Re: Extremely slow intarray index creation and inserts.

From: Ron Mayer <rm_pg(at)cheapcomplexdevices(dot)com>
To: Tom Lane <tgl(at)sss(dot)pgh(dot)pa(dot)us>
Cc: Ron Mayer <rm_pg(at)cheapcomplexdevices(dot)com>, Oleg Bartunov <oleg(at)sai(dot)msu(dot)su>, Teodor Sigaev <teodor(at)sigaev(dot)ru>, pgsql-performance(at)postgreSQL(dot)org
Subject: Re: Extremely slow intarray index creation and inserts.
Date: 2009-03-18 16:12:29
Message-ID: 49C11D6D.8020604@cheapcomplexdevices.com
Views: Raw Message | Whole Thread | Download mbox | Resend email
Thread:
Lists: pgsql-performance

Tom Lane wrote:
> Ron Mayer <rm_pg(at)cheapcomplexdevices(dot)com> writes:
>> vm=# create index "gist70000" on tmp_intarray_test using GIST (my_int_array gist__int_ops);
>> CREATE INDEX
>> Time: 2069836.856 ms
>
>> Is that expected, or does it sound like a bug to take over
>> half an hour to index 70000 rows of mostly 5 and 6-element
>> integer arrays?
>
> I poked at this example with oprofile. It's entirely CPU-bound AFAICT,

Oleg pointed out to me (off-list I now see) that it's not totally
unexpected behavior and I should have been using gist__intbig_ops,
since the "big" refers to the cardinality of the entire set (which
was large, in my case) and not the length of the arrays.

Oleg Bartunov wrote:
OB:> it's not about short or long arrays, it's about small or big
OB:> cardinality of the whole set (the number of unique elements)

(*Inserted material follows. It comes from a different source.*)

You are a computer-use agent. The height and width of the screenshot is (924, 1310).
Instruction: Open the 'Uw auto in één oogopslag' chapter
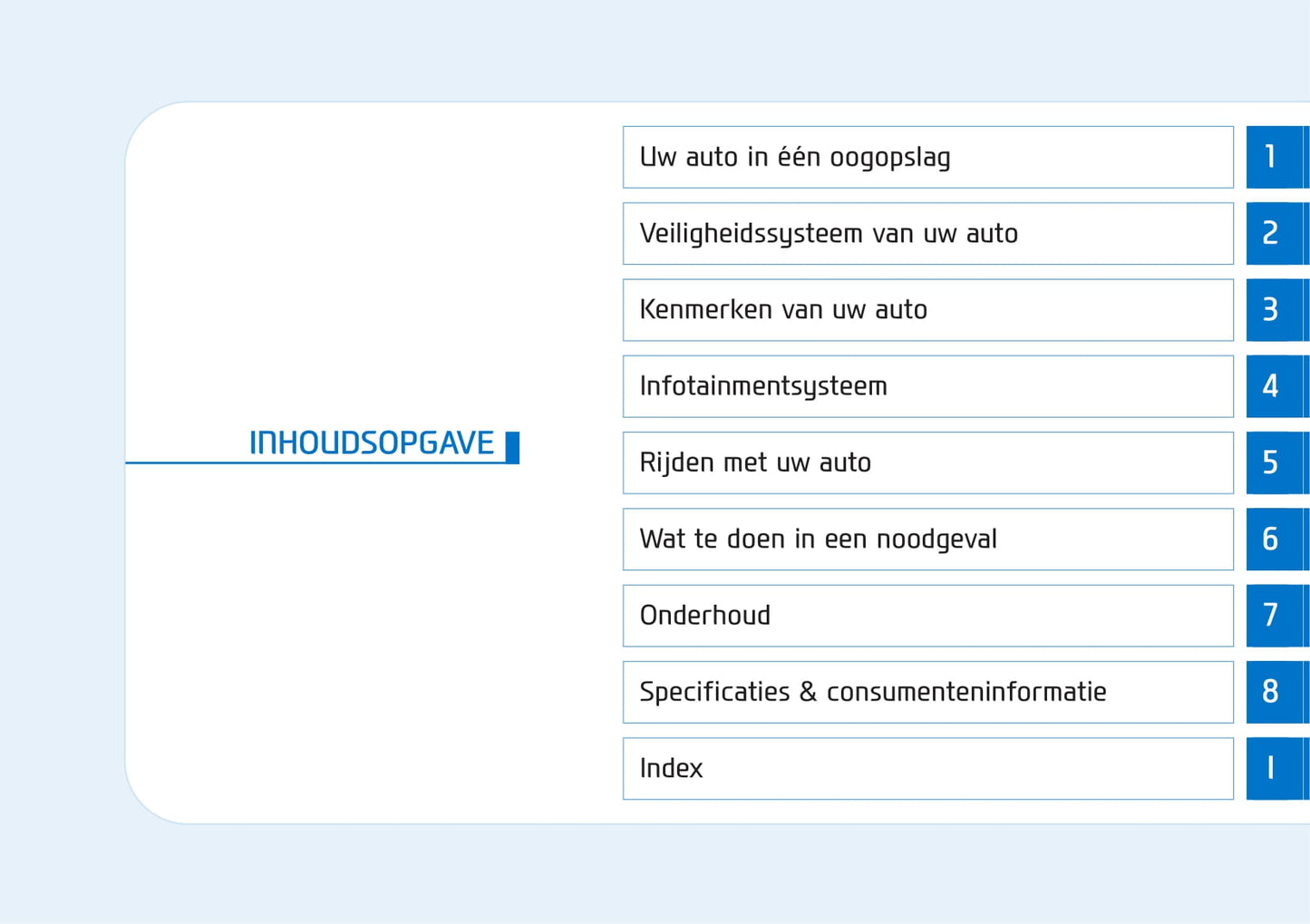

I'm re-reading the docs and still wasn't obvious to me. A
potential docs patch is attached below.

> and the CPU utilization is approximately
>
> 55% g_int_compress
> 35% memmove/memcpy (difficult to distinguish these)
> 1% pg_qsort
> <1% anything else
>
> Probably need to look at reducing the number of calls to g_int_compress
> ... it must be getting called a whole lot more than once per new index
> entry, and I wonder why that should need to be.

Perhaps that's a separate issue, but we're working
fine with gist__intbig_ops for the time being.

Here's a proposed docs patch that makes this more obvious.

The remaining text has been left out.